Work instructions:
Below are records with pictures. Transcribe exactly, and only, the lines from the line with "This screenshot has height=170, width=635." to the line with "You are a computer-use", both ends included, but not the pictures.

Supplied data:
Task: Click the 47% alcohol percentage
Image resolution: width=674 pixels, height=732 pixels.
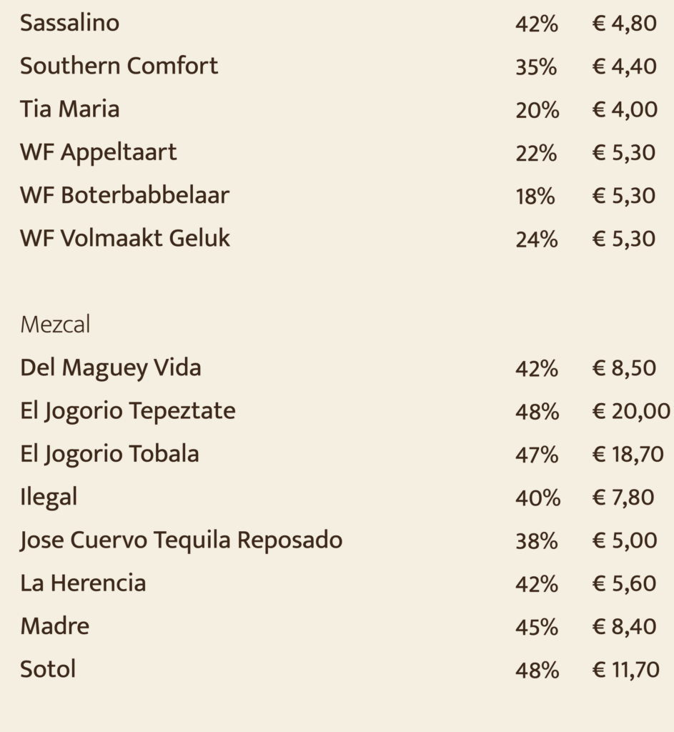Action: 537,455
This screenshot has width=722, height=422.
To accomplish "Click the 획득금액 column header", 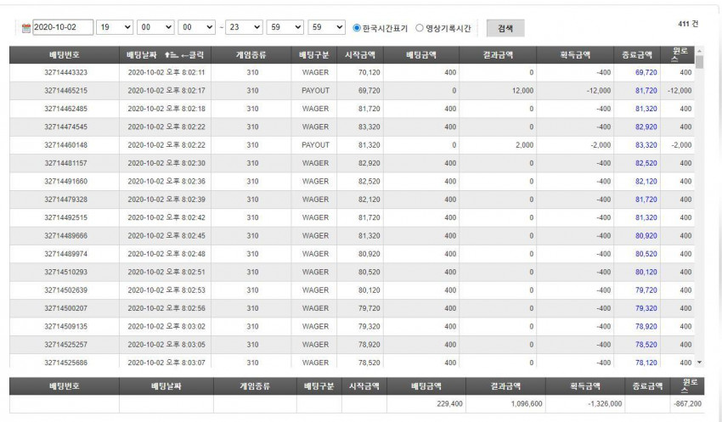I will [x=575, y=54].
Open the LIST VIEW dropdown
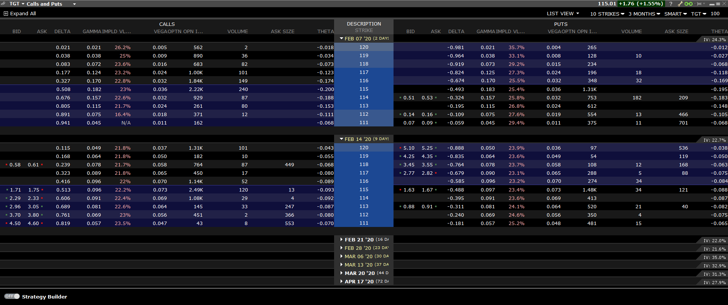This screenshot has width=728, height=305. pos(563,14)
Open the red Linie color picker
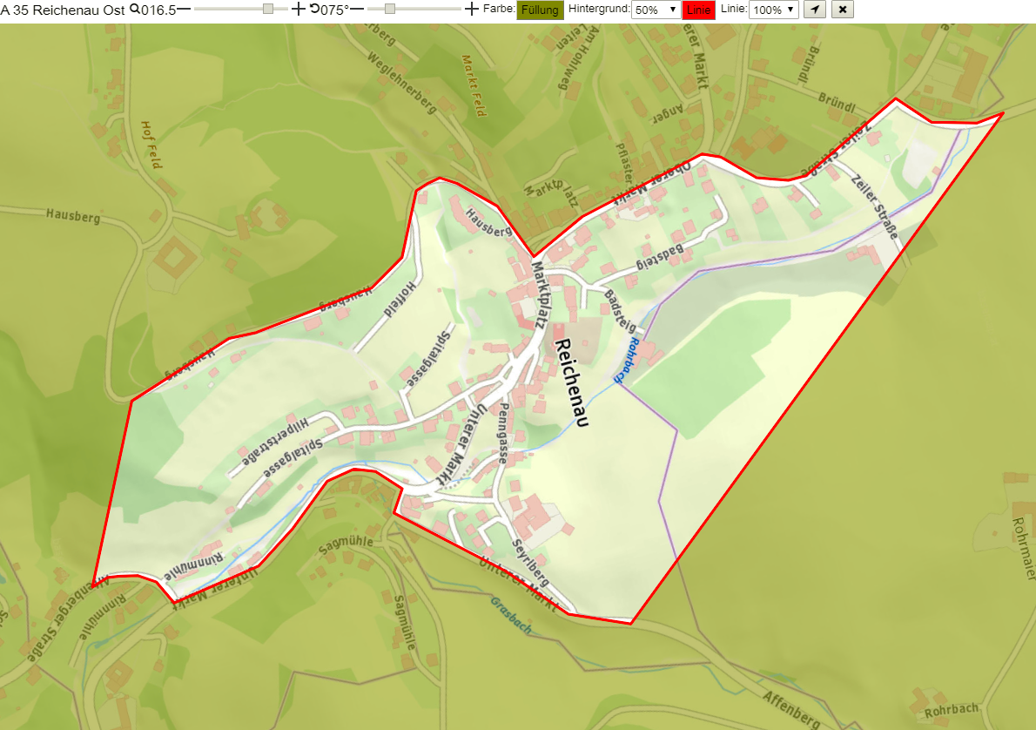This screenshot has height=730, width=1036. coord(698,10)
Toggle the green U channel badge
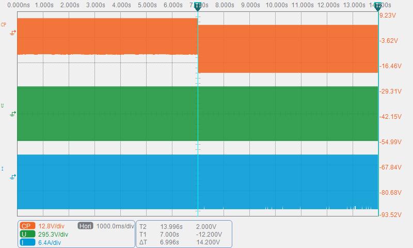 coord(27,234)
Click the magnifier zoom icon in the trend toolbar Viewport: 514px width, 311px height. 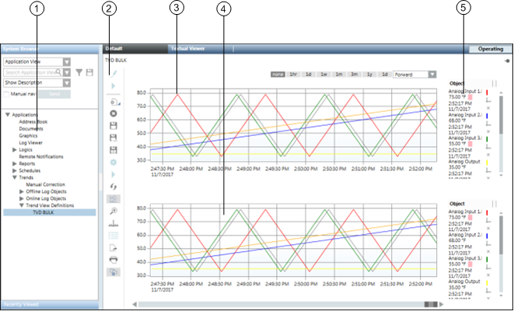(x=114, y=210)
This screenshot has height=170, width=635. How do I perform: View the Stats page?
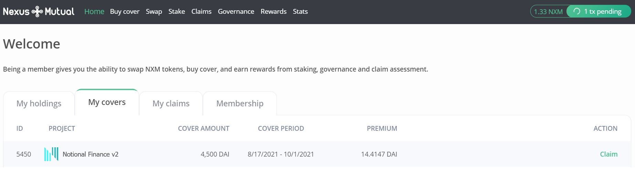click(300, 11)
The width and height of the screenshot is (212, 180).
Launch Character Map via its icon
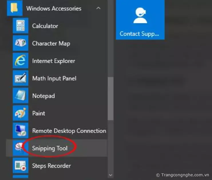pos(20,43)
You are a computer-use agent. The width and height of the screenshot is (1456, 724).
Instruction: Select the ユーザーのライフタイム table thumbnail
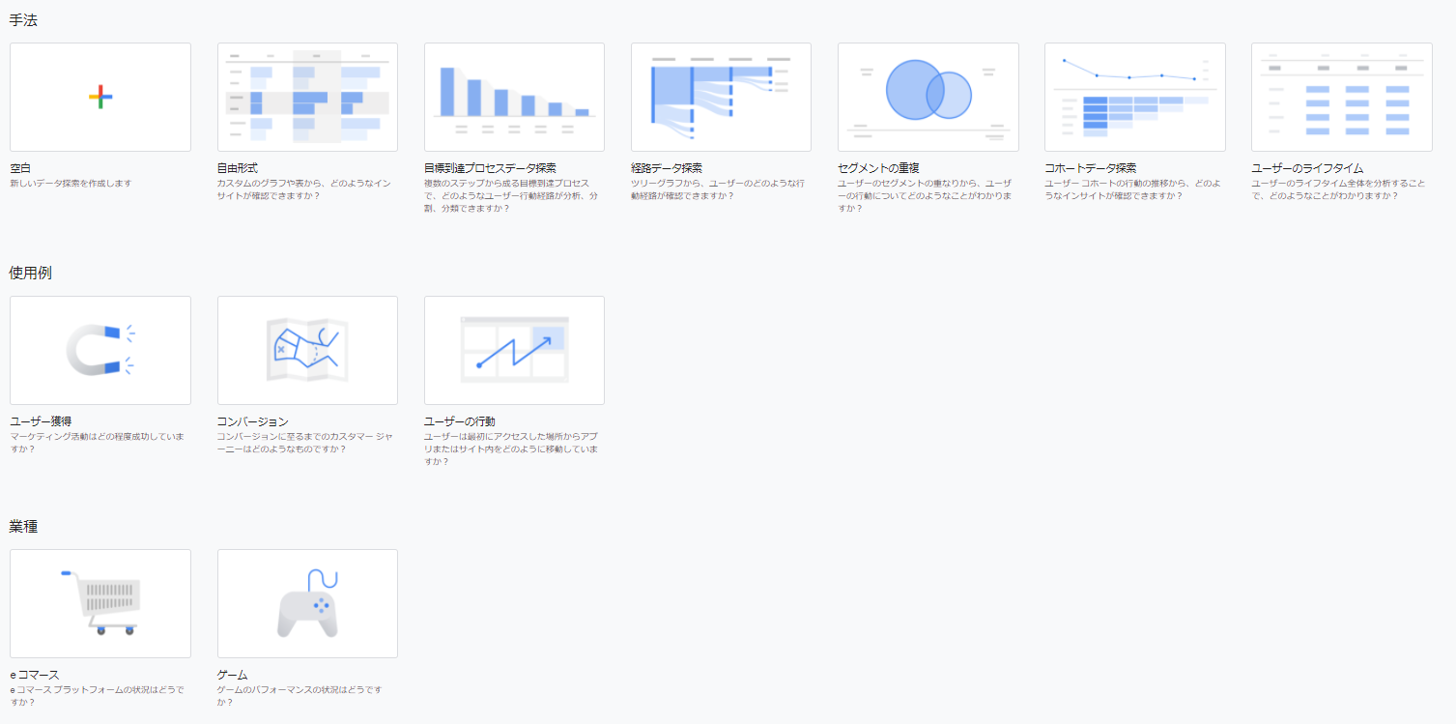(x=1341, y=97)

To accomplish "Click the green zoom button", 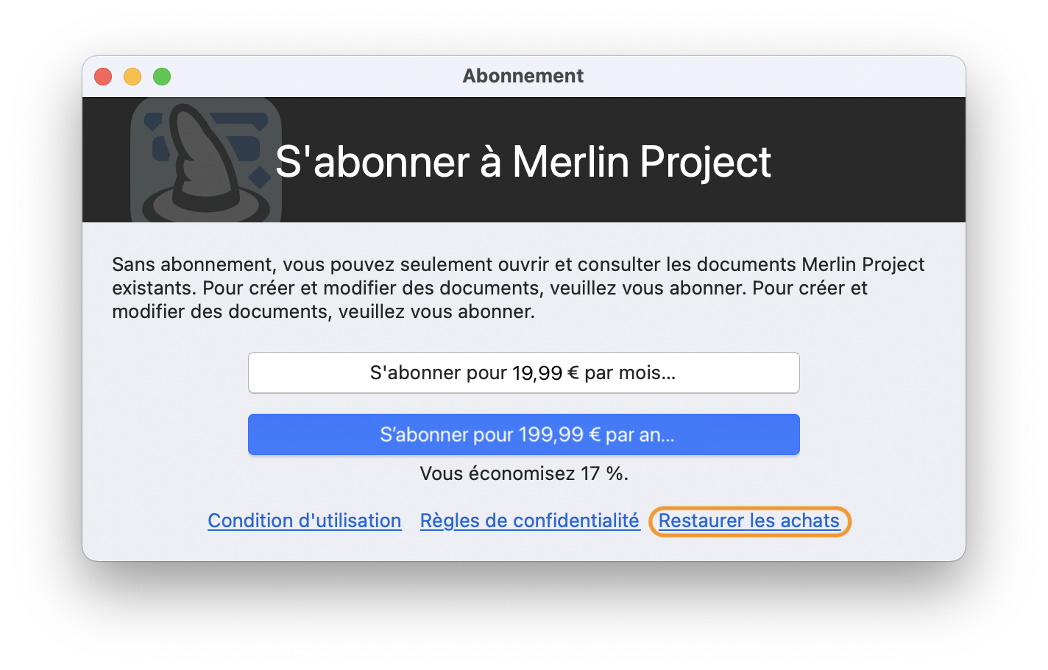I will (161, 76).
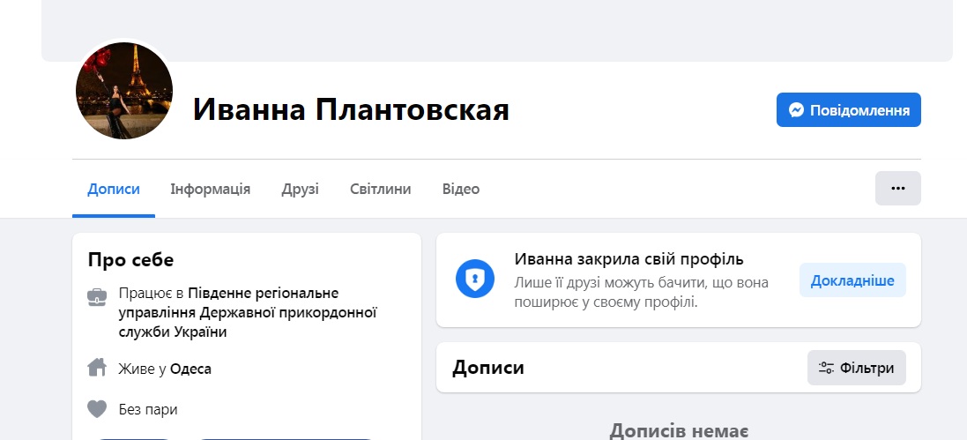Open the round profile picture
The height and width of the screenshot is (440, 967).
(x=123, y=91)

Solution for this exercise:
This screenshot has height=170, width=635. How do I perform: View the Stats page?
click(300, 11)
The width and height of the screenshot is (212, 180).
Launch Character Map via its icon
pos(20,43)
You are a computer-use agent. The width and height of the screenshot is (1456, 724).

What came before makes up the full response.